PATI, sraya.net – Infrastruktur jalan memiliki peran penting dalam menunjang kegiatan ekonomi masyarakat, terutama bagi warga yang menggantungkan penghasilan dari pertanian, perkebunan, dan tambak. Akses yang memadai diperlukan agar aktivitas produksi hingga distribusi dapat berjalan tanpa hambatan.
Kondisi tersebut menjadi perhatian Anggota DPRD Kabupaten Pati dari Fraksi PDI Perjuangan, Sudi Rustanto. Ia menyoroti jalan tanggul di sepanjang Sungai Selok yang berada di kawasan perbatasan Desa Langgenharjo dan Desa Bakaran, Kecamatan Juwana.
Ruas jalan yang masih berupa tanah itu dinilai cukup rentan ketika memasuki musim hujan. Genangan air membuat permukaannya sulit dilalui dan berpotensi menghambat mobilitas masyarakat yang menggunakan akses tersebut.
“Petani itu membutuhkan jalan yang bisa diandalkan. Ketika jalan sulit dilewati, pekerjaan di lapangan ikut terganggu. Apalagi kalau harus membawa hasil produksi,” kata Sudi.

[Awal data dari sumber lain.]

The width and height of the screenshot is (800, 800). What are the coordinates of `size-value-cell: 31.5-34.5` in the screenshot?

Menurutnya, karakteristik wilayah Juwana yang memiliki banyak kawasan perairan membutuhkan perencanaan infrastruktur yang berbeda. Pembangunan jalan perlu mempertimbangkan kondisi lingkungan agar hasilnya tidak mudah mengalami kerusakan saat terkena genangan.

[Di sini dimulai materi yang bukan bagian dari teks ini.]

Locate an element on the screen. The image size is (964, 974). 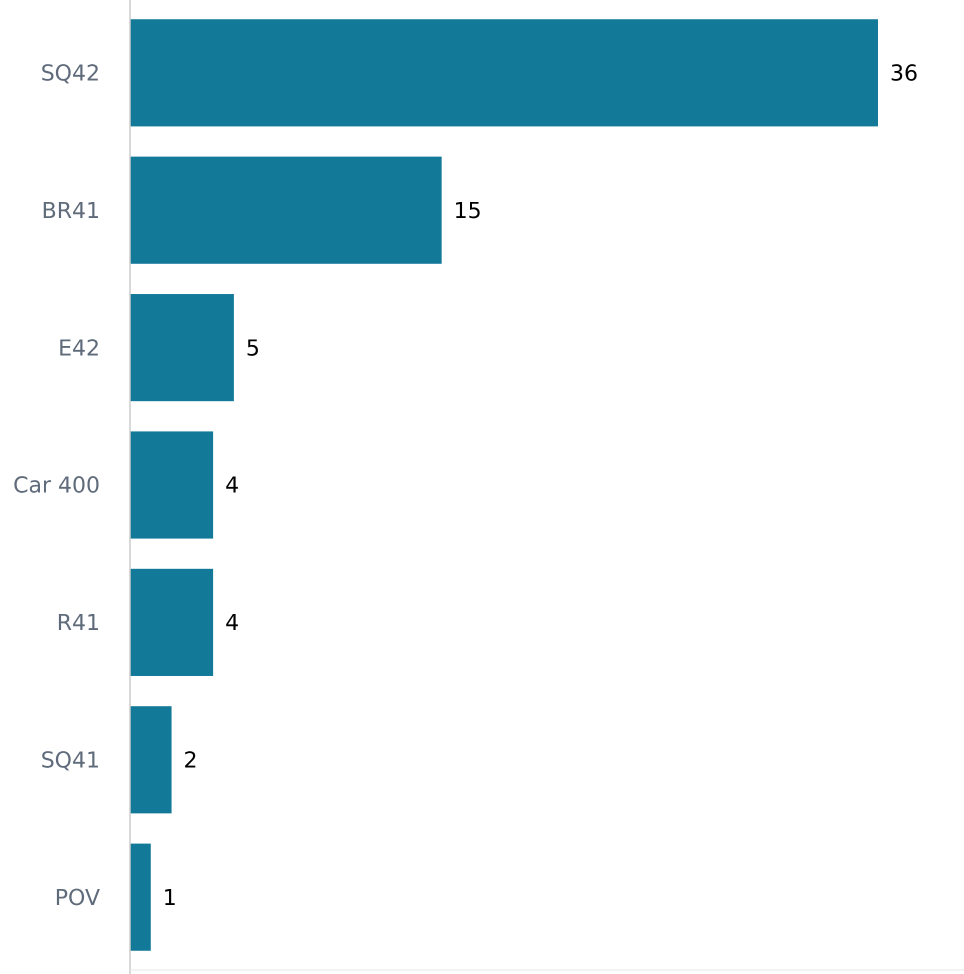
y-tick-label: Car 400 is located at coordinates (56, 486).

Sudi menilai perbaikan secara berkala tanpa menyelesaikan persoalan konstruksi bukan menjadi solusi yang efektif. Infrastruktur yang dibangun harus memiliki ketahanan sehingga dapat digunakan masyarakat dalam jangka panjang.
“Kalau setiap musim hujan jalan kembali rusak, berarti ada persoalan yang harus diselesaikan dari konstruksinya. Jangan hanya mengejar jalan terlihat bagus sementara, tetapi harus dipikirkan ketahanannya,” jelasnya.

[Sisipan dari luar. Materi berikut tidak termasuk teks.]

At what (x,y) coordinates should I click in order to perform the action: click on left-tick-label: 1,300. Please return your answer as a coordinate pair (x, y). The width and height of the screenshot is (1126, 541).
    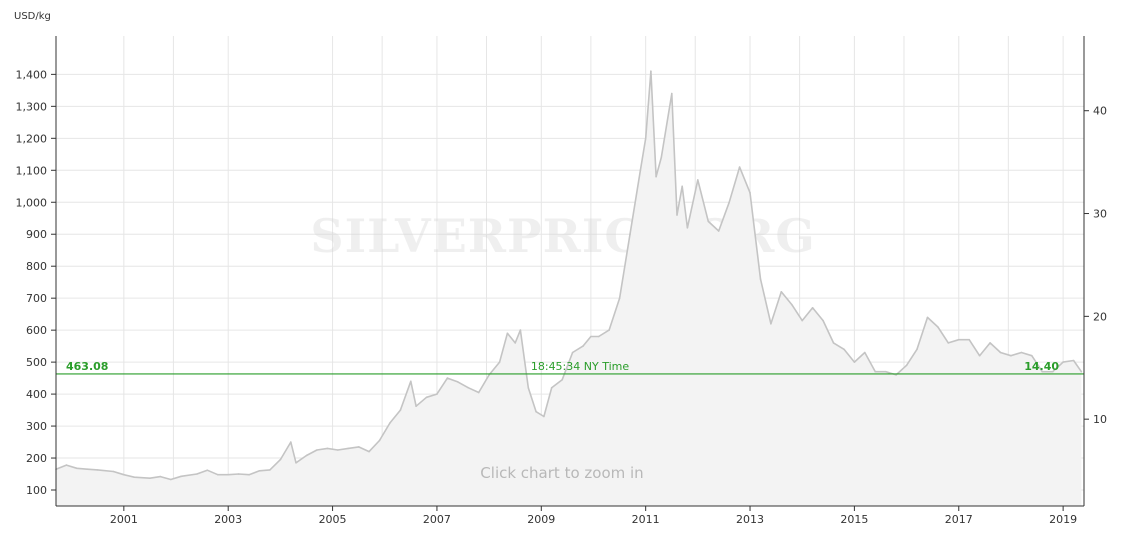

Ia mendorong pemerintah daerah mengkaji pembangunan rabat beton pada ruas tersebut. Menurutnya, konstruksi yang lebih kuat dapat menjadi alternatif untuk meningkatkan daya tahan jalan sekaligus memberikan akses yang lebih aman bagi masyarakat.
Selain aspek teknis, Sudi menekankan bahwa pembangunan jalan juga harus melihat dampaknya terhadap aktivitas ekonomi warga. Kelancaran akses menuju lahan pertanian maupun tambak akan membantu proses pengangkutan sarana produksi dan hasil panen.
“Ketika akses pertanian dan tambak lancar, distribusi juga lancar. Itu akhirnya berpengaruh pada produktivitas dan pendapatan masyarakat,” ujarnya.
Sudi berharap pemerintah daerah segera melakukan kajian dan survei teknis terhadap kondisi jalan. Dengan pemetaan yang lebih detail, bentuk penanganan dapat ditentukan sesuai karakteristik kawasan dan kebutuhan masyarakat.
Ia menegaskan, pembangunan akses tersebut diharapkan tidak sekadar memperbaiki kondisi jalan, tetapi mampu memberikan solusi jangka panjang bagi aktivitas warga di sekitar Sungai Selok.